How I Came to be Christian (Full Essay)

How I Came to be Christian (Full Essay) July 23, 2019

Enter Christianity. Nietzsche’s anti-Christian invective read more to me like an indictment of liberalism than of Christianity per se. His solutions rarely fascinated me so much as his diagnoses engrossed me. If, once we’d killed God, the best we could do was deny human rights, turn most everything into a form of Realpolitik, and mock our enemies, I knew there had to be something more. Nietzsche did the negative work of clearing the ground. Innately, I knew I had a sense of justice, a desire to see others comforted and loved. And yet, in Nietzsche I found what seemed to be the essence of earthly matters:

We simply do not consider it desirable that a realm of justice and concord should be established on earth (because it would certainly be the realm of the deepest leveling and chinoiserie); we are delighted with all who love, as we do, danger, war, and adventures, who refuse to compromise, to be captured, reconciled, and castrated; we count ourselves among conquerors; we think about the necessity for new orders, also for a new slavery — for every strengthening and enhancement of the human type also involves a new kind of enslavement.

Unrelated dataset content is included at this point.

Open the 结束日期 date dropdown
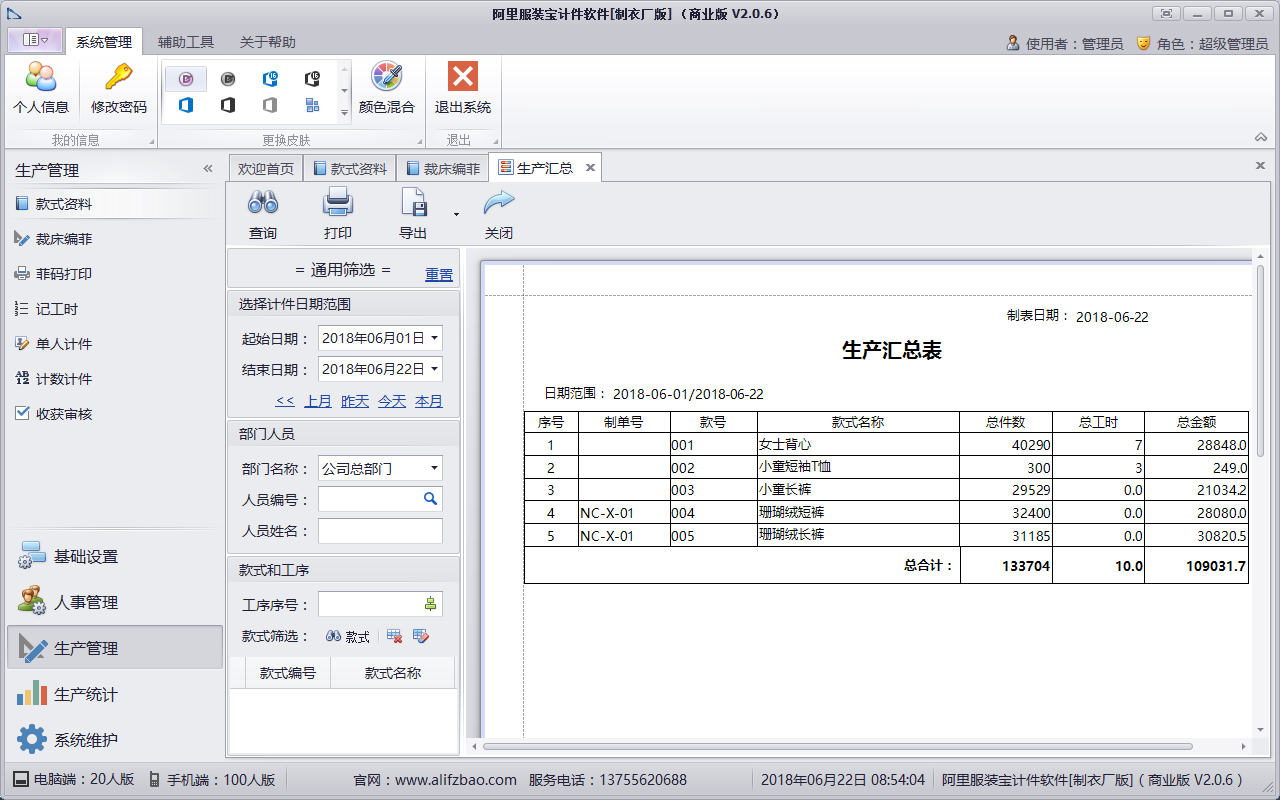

I couldn’t fault this, not at the human level anyway. I knew I didn’t want this, but I could not deny the sad truths at its core. Grant, through whom I first encountered Nietzsche, and who read him because his son was fascinated by him, provided the right lens for my developing understanding. He made it clear that God’s death was an opportunity to return to a more authentic Christianity, unconcerned with liberalism or with fairness, one that embraced a loving God, one who suffered and knows suffering as the correlative to this seeming meaninglessness. This God was not nice, He loved. Suffering was part and parcel of what He promised, a loving reminder of His presence and sacrifice. This God made sense; in Him I could find hope.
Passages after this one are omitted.